Die bewaffnete Faust holt erneut zum Schlag aus. Der Schlagring fährt hinab, um auf den Kopf des asiatischen Mädchens niederzufahren. Die pure Gewalt hätte dort verheerenden Schaden angerichtet, doch die feige Attacke wird aufgehalten, abgefangen. Von mir!

Ich komme von hinten, schmettere ihm mein Knie in die Kniekehlen und packe ihn bei den Schultern. Er sackt zusammen nach allen Gesetzen der Physik.

Ich wende mich schnell wie eine Katze und wehre, seinen erneuten Versuch, mit der Faust einen Treffer zu landen, mit meinem Unterarm ab. Überrascht, verdutzt, sprachlos über die unerwartete Gegenwehr sind geeignete Adjektive, um den Gesichtsausdruck der drei Männer zu beschreiben.

»Verpiss dich du Hure!«, sagt der Typ rechts. Das ist äußerst geistreich. Immerhin ist er der Erste, der seine Sprache wiedergefunden hat, was ich ihm positiv ankreide.

Der, dessen Faust ich immer noch gefangen halte, will mich zu Fall bringen, was ich verhindere, indem ich ihn loslasse, seinen eigenen Schwung und sein Körpergewicht dazu verwende, ihn herumzuwirbeln und gegen den Golf zu katapultieren. Er kracht unsanft mit der Stirn gegen das Blech, was ein hohles Geräusch verursacht. Er flucht in seiner Muttersprache. Die beiden anderen wollen mich packen, doch ihr Versuch endet kläglich. Ich habe mich blitzschnell zur Seite gedreht, ducke mich unter den Angreifern hindurch und packe das hilflose Mädchen am Arm, um sie hinter mich zu schieben.

Die Situation hat sich um 180 Grad gewendet. Die drei dilettantischen Schwachköpfe stehen zusammengedrängt in der engen Schlucht, zwischen zwei Autos, die an der Wand in einer Sackgasse endet. Vor Wut schlägt ihr Anführer gegen die Fahrerscheibe des Ford und bringt sie mit dem Schlagring zum Bersten. Ich breite beide Arme aus, um die Mädchen zu schützen.

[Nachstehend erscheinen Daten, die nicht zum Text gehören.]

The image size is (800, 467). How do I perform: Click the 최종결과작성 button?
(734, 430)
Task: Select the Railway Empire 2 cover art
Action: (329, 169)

»Ihr kommt hier nicht raus, bis die Polizei hier ist«, sage ich und hoffe, dass mein Bluff funktioniert, denn niemand hat die Polizei informiert. Noch bevor ich den Satz beenden kann, springen sie in meine Richtung. Ich wende das an, was ich in Jiu Jitsu gelernt habe, lege alle Energie in die nächste Ausatmung, schreie und treffe den Ersten mit der flachen Hand auf der Brust. Es reißt ihn von den Füßen und er wird nach hinten geworfen, wo er seine Kumpanen zu Fall bringt.

»Jetzt! Lauft! Schnell weg hier!«, brülle ich die zwei verängstigten Mädchen an und dann fliehen wir.